Exercise brief =>
Exclude all images and print the entries below exactly.

Supplied material =>
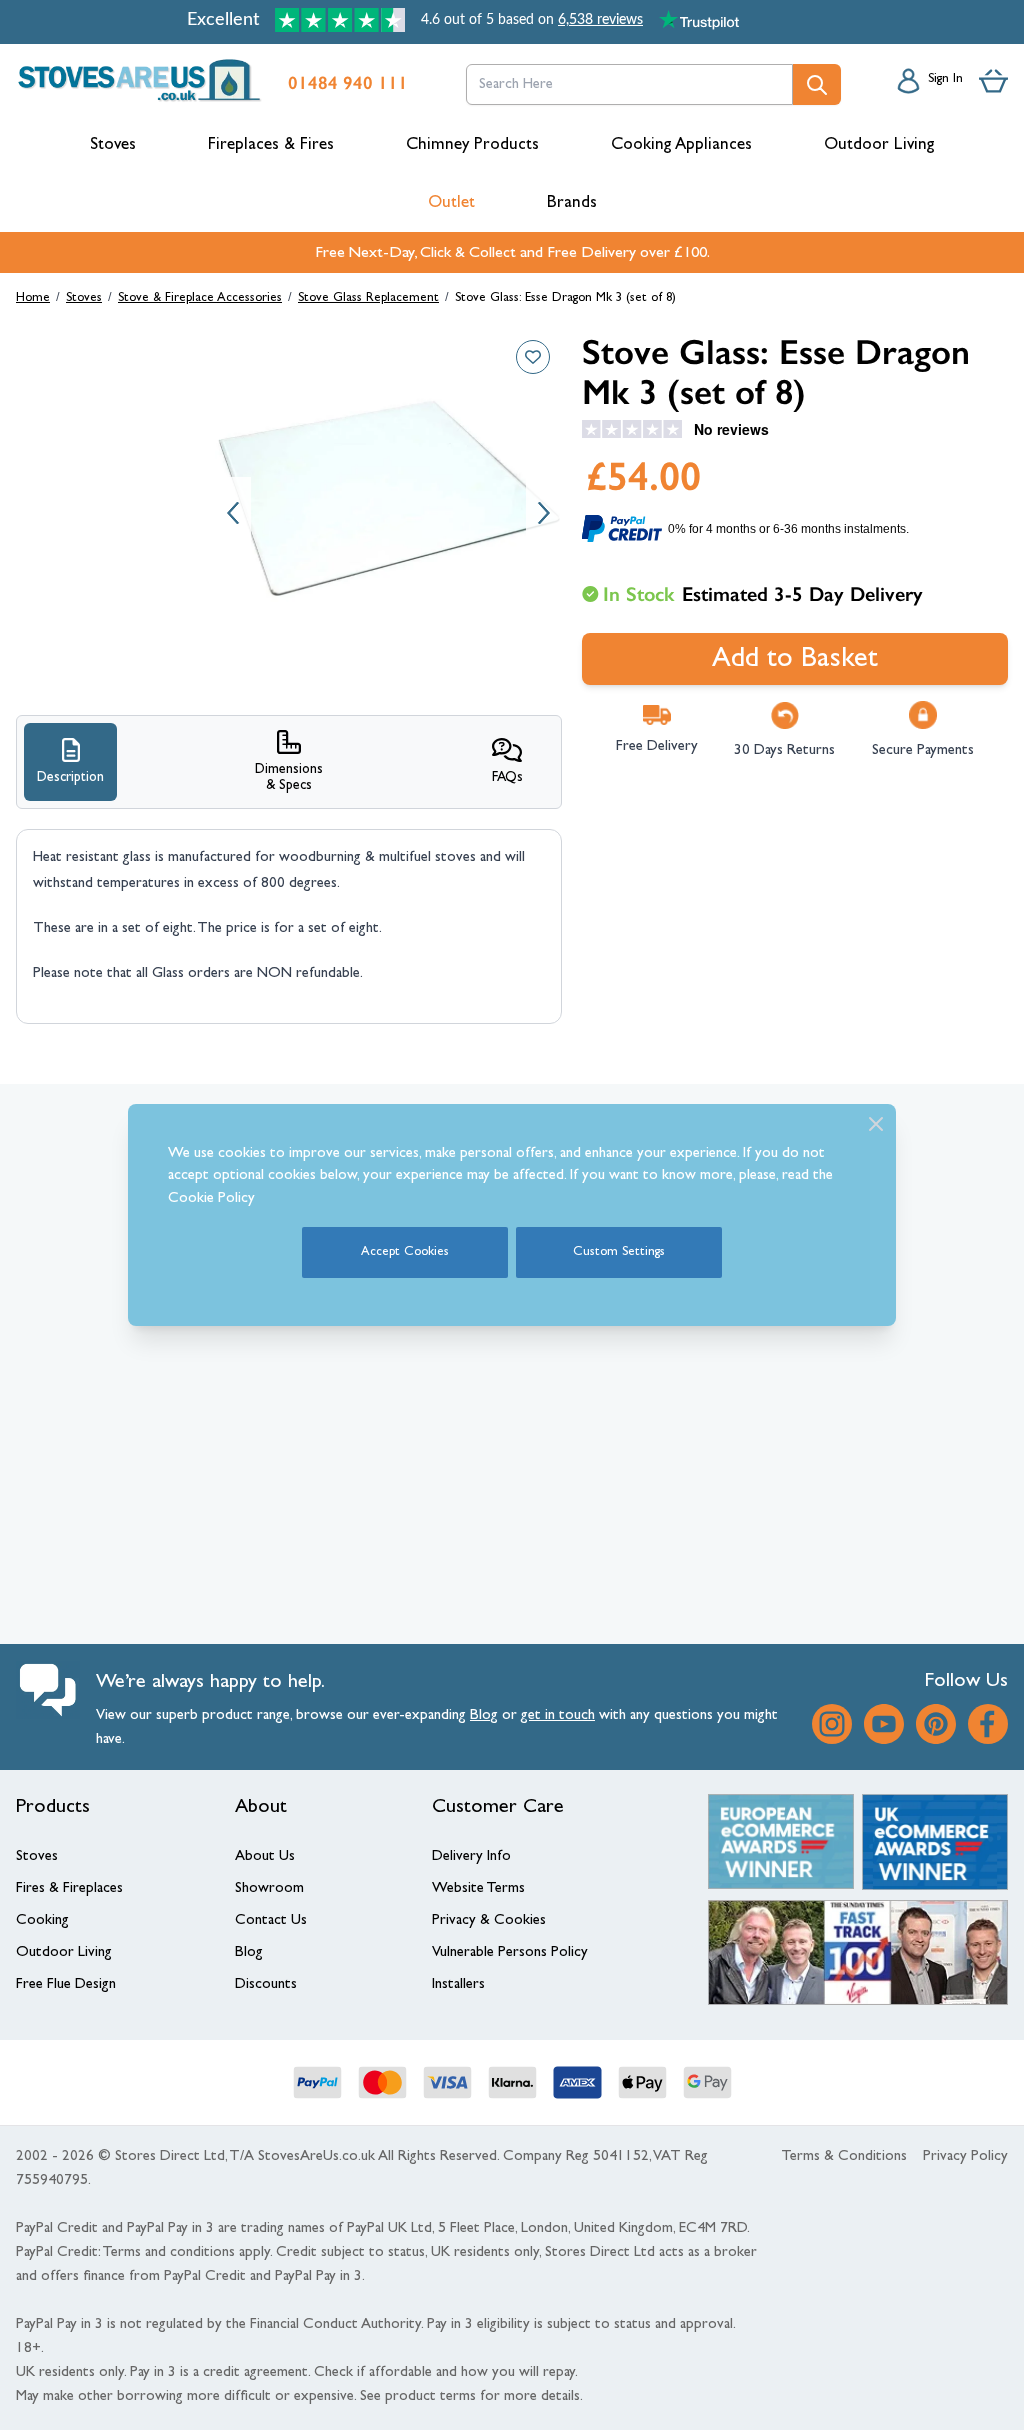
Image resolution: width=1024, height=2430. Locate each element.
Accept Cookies (405, 1252)
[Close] (876, 1124)
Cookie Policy (211, 1199)
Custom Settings (619, 1252)
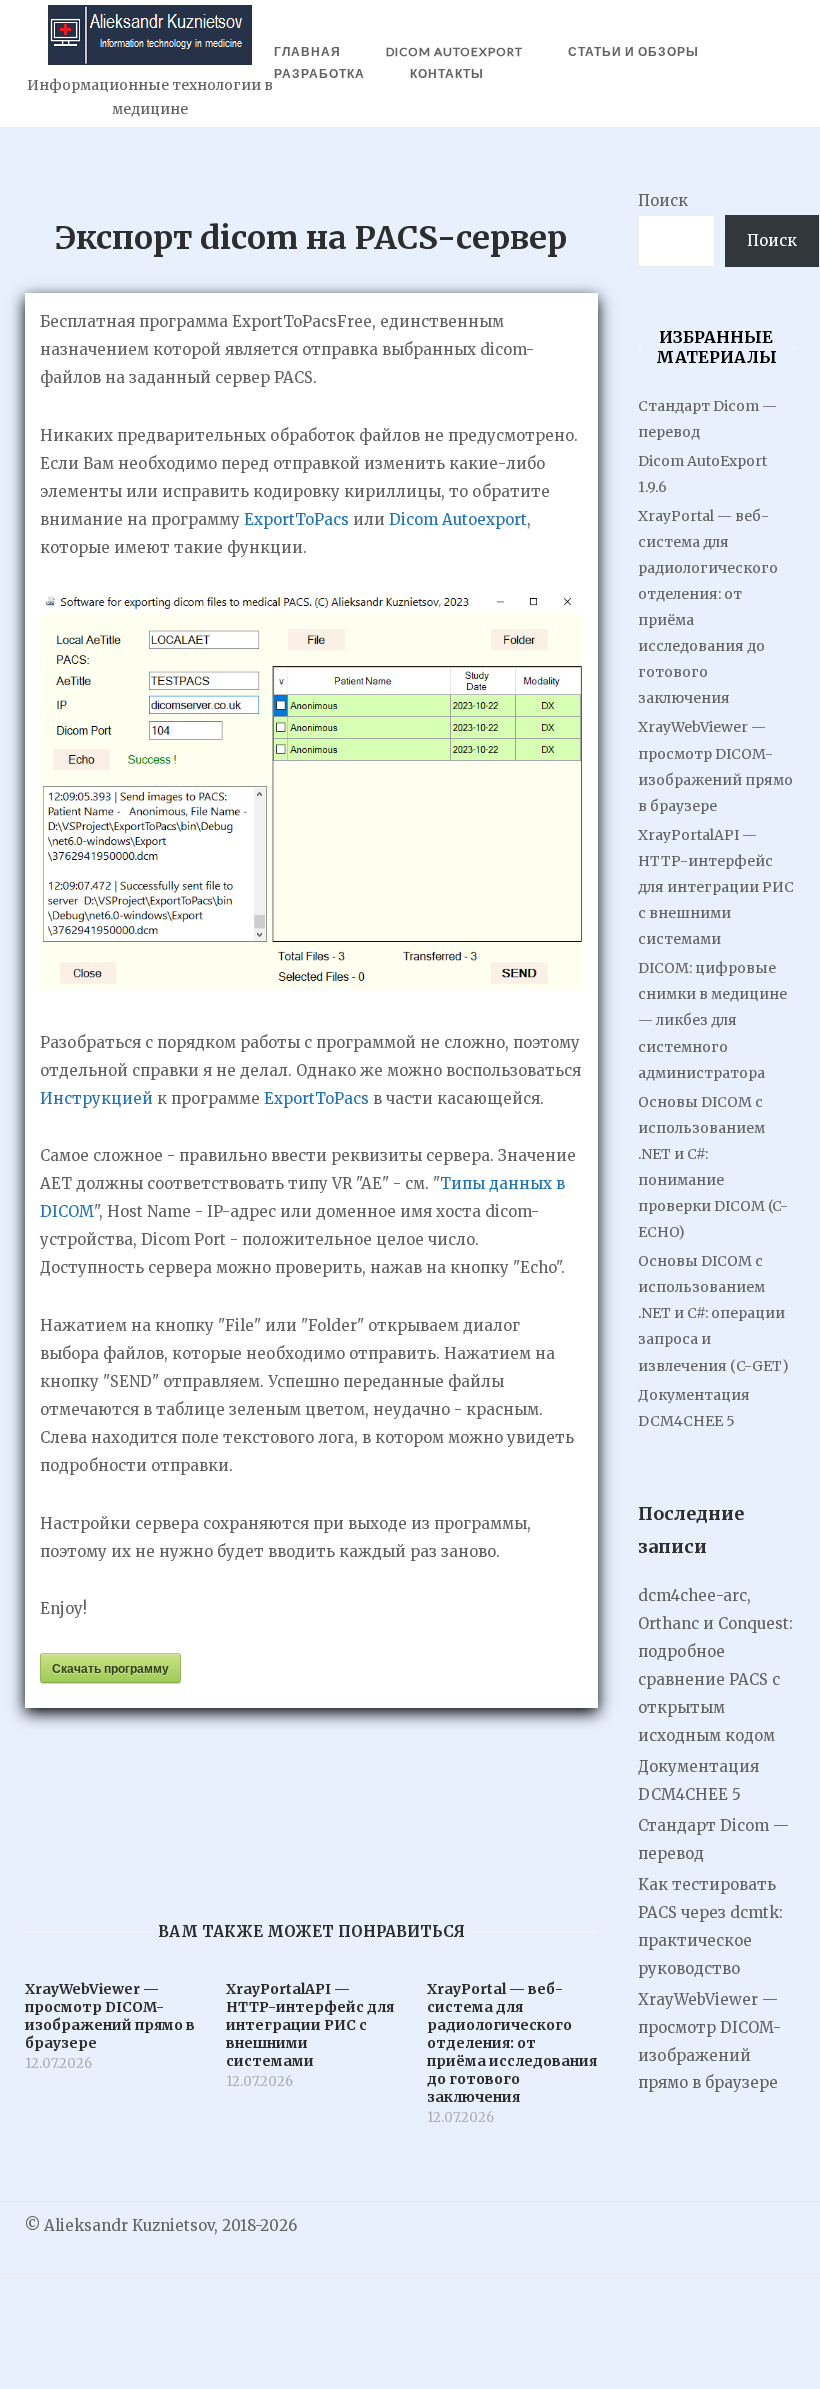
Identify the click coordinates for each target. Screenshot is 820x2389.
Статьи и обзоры (633, 51)
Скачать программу (110, 1668)
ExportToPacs (296, 519)
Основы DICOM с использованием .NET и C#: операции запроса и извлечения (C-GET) (713, 1313)
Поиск (663, 200)
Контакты (447, 73)
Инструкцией (96, 1098)
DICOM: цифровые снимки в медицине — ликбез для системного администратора (712, 1020)
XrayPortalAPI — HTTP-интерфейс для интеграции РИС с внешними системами (716, 887)
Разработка (319, 73)
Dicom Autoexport (458, 519)
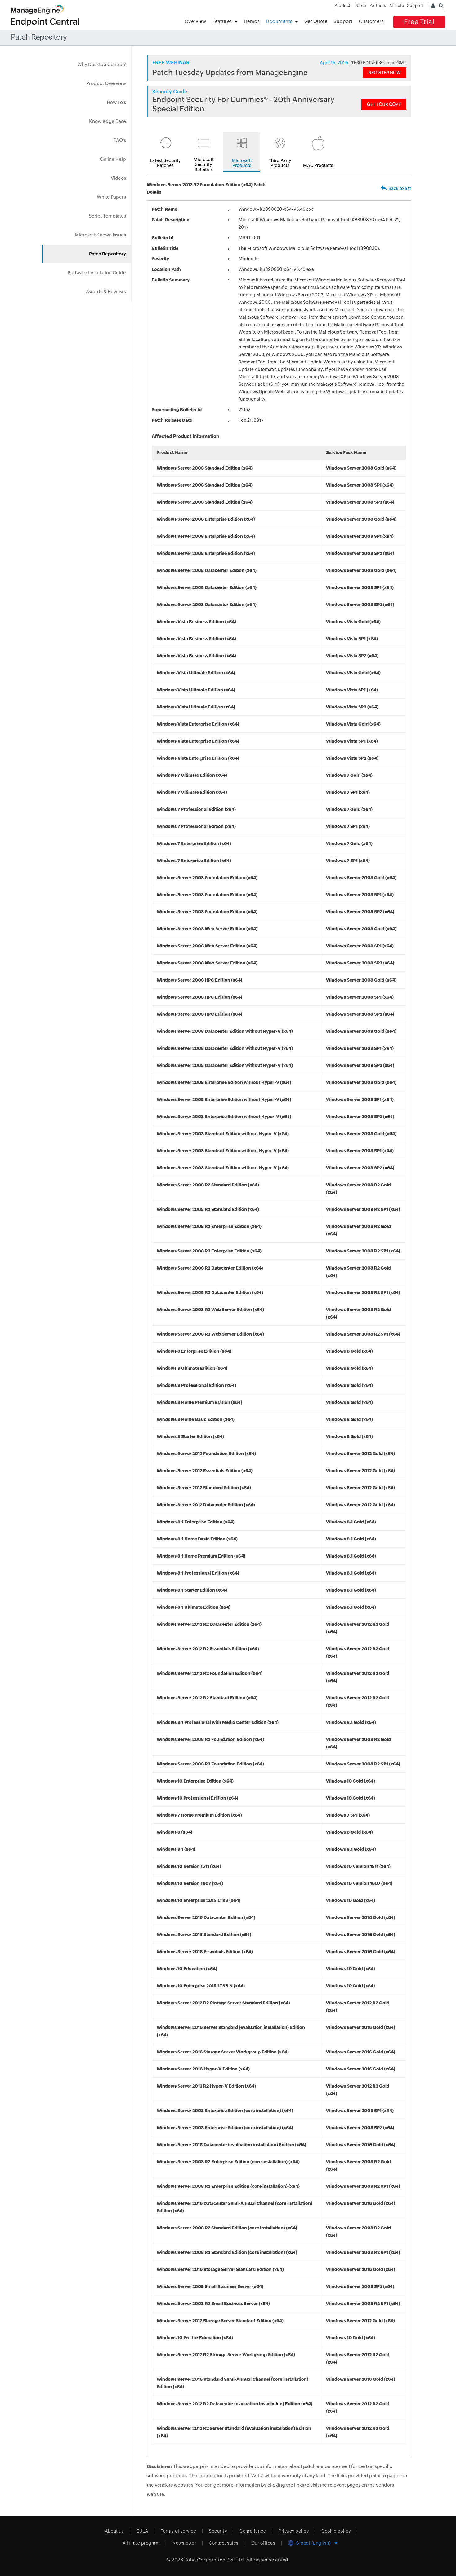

Result of this task =>
Image resolution: width=1024, height=2430. Locate each element.
Accept Cookies (405, 1252)
[Close] (876, 1124)
Cookie Policy (211, 1199)
Custom Settings (619, 1252)
Identify the click coordinates for each target. Screenshot is 820x2389.
Статьи и обзоры (633, 51)
Скачать программу (110, 1668)
ExportToPacs (296, 519)
Основы DICOM с использованием .NET и C#: операции запроса и извлечения (C-GET) (713, 1313)
Поиск (663, 200)
Контакты (447, 73)
Инструкцией (96, 1098)
DICOM: цифровые снимки в медицине — ликбез для системного администратора (712, 1020)
XrayPortalAPI — HTTP-интерфейс для интеграции РИС с внешними системами (716, 887)
Разработка (319, 73)
Dicom Autoexport (458, 519)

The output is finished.